▸ WHAT YOU HAVE TO DO
Reproduce the lines of the listing exactly, beginning at the top, until the line with "इंदिरा गांधी कृषि" has been reproduced too.

- - -

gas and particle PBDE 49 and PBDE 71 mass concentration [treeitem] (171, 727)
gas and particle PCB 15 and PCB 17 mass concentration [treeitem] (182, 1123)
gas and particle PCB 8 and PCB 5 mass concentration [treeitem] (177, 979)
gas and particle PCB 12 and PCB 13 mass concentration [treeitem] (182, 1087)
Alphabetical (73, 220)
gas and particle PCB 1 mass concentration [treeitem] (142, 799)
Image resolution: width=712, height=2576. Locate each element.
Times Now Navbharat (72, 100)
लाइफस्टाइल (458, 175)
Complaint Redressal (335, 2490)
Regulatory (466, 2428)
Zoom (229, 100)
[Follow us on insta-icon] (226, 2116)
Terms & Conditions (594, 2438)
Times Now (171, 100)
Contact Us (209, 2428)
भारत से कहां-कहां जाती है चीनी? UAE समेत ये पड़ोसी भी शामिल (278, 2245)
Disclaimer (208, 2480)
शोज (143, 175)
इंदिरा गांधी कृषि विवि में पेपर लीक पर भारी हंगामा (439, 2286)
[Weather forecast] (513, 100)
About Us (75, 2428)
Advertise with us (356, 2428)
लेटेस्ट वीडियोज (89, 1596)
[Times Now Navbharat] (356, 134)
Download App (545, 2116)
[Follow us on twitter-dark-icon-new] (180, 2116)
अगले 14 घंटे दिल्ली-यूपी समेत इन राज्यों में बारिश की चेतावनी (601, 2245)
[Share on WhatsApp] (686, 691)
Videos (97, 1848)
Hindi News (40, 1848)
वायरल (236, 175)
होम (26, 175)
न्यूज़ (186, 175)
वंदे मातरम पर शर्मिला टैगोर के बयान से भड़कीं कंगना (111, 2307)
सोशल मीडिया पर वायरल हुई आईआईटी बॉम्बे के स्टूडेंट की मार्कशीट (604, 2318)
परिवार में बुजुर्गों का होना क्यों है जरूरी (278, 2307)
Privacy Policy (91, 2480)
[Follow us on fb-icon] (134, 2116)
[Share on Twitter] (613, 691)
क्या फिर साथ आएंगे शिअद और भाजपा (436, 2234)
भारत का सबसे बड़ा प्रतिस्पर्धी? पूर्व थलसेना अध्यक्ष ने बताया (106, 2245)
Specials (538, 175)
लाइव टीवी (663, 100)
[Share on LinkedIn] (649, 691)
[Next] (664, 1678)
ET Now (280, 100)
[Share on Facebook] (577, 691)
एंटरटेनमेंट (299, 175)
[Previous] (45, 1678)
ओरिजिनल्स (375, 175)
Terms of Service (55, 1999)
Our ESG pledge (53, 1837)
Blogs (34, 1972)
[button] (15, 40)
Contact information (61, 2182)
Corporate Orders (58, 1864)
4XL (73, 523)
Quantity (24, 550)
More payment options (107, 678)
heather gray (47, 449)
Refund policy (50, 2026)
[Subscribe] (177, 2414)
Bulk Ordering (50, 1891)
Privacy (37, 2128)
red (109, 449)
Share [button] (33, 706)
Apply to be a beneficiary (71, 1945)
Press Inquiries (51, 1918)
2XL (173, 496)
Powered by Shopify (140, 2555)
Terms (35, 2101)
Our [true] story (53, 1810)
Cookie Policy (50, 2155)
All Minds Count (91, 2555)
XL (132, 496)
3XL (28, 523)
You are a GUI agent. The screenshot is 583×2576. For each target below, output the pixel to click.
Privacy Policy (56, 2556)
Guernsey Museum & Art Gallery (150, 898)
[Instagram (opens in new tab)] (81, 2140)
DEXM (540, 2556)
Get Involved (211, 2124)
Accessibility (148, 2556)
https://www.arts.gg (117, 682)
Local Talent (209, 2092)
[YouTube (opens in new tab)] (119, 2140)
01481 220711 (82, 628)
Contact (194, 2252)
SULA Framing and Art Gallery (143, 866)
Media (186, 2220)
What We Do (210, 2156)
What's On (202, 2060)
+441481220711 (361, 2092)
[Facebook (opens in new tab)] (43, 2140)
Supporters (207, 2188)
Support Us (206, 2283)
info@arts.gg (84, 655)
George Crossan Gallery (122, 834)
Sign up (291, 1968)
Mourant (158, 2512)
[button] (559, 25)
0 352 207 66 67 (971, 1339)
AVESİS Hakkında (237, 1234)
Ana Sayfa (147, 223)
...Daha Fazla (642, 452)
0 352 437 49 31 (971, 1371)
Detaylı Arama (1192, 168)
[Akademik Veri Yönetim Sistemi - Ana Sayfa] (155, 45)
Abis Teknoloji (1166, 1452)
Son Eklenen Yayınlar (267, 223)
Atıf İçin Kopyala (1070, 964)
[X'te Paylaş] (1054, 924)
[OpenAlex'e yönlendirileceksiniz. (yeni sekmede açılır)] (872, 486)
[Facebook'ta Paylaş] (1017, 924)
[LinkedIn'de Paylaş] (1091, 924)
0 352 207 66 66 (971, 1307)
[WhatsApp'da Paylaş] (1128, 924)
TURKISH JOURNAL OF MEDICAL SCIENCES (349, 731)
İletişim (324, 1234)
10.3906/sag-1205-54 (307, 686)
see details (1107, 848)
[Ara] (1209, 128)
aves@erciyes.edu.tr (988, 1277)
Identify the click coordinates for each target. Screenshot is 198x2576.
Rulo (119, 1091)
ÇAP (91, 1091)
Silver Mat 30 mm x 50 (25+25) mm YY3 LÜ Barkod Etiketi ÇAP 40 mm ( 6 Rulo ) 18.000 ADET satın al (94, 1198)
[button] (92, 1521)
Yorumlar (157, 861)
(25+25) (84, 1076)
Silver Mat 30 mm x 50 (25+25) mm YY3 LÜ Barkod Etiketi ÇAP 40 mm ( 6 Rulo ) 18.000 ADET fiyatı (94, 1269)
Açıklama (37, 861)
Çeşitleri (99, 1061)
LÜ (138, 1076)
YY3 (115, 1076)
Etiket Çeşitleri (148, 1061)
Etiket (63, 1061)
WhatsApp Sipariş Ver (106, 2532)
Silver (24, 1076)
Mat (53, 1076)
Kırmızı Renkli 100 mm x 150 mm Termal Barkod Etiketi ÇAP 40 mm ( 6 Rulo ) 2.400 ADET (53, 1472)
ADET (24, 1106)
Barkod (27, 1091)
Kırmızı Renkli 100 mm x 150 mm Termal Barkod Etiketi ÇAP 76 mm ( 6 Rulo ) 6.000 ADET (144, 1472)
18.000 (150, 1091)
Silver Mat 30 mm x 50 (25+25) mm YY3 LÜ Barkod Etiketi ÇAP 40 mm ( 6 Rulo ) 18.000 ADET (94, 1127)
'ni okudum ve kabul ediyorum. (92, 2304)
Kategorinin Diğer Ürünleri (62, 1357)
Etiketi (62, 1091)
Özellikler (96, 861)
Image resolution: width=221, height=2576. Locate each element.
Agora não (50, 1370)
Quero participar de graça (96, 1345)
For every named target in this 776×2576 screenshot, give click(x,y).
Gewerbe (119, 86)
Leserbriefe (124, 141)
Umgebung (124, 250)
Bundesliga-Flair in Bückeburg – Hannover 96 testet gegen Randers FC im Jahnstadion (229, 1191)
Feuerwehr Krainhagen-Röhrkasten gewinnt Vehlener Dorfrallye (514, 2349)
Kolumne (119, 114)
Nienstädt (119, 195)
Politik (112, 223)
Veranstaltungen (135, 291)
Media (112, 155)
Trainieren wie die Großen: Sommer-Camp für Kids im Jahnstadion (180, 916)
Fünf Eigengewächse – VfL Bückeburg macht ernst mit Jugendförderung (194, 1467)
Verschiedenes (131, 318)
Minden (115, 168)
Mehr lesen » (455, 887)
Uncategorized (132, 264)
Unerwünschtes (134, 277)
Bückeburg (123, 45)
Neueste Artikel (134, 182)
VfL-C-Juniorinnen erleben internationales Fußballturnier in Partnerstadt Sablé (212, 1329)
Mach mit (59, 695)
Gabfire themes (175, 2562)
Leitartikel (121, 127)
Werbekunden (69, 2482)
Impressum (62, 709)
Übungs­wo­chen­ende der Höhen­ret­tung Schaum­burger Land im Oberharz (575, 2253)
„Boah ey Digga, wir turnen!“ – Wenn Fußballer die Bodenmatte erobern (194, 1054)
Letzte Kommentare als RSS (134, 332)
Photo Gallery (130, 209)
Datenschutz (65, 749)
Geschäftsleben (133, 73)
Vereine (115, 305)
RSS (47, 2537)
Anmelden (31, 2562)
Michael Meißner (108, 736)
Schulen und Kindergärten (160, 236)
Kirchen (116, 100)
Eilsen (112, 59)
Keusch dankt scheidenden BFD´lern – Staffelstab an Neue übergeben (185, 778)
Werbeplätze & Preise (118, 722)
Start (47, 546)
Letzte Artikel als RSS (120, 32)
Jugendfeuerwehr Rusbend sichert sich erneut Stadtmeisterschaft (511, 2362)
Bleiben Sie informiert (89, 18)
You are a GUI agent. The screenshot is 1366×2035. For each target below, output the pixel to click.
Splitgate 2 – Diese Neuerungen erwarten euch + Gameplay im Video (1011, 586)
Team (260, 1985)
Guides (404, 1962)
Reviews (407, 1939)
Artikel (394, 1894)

- - -

▸ RESULT BELOW
gas and particle PBDE 49 and PBDE 71 mass concentration [treeitem] (171, 727)
gas and particle PCB 15 and PCB 17 mass concentration [treeitem] (182, 1123)
gas and particle PCB 8 and PCB 5 mass concentration [treeitem] (177, 979)
gas and particle PCB 12 and PCB 13 mass concentration [treeitem] (182, 1087)
Alphabetical (73, 220)
gas and particle PCB 1 mass concentration [treeitem] (142, 799)
Image resolution: width=712, height=2576. Locate each element.
Times Now Navbharat (72, 100)
लाइफस्टाइल (458, 175)
Complaint Redressal (335, 2490)
Regulatory (466, 2428)
Zoom (229, 100)
[Follow us on insta-icon] (226, 2116)
Terms & Conditions (594, 2438)
Times Now (171, 100)
Contact Us (209, 2428)
भारत से कहां-कहां जाती है चीनी? UAE समेत ये पड़ोसी भी शामिल (278, 2245)
Disclaimer (208, 2480)
शोज (143, 175)
इंदिरा गांधी कृषि विवि में पेपर लीक पर भारी हंगामा (439, 2286)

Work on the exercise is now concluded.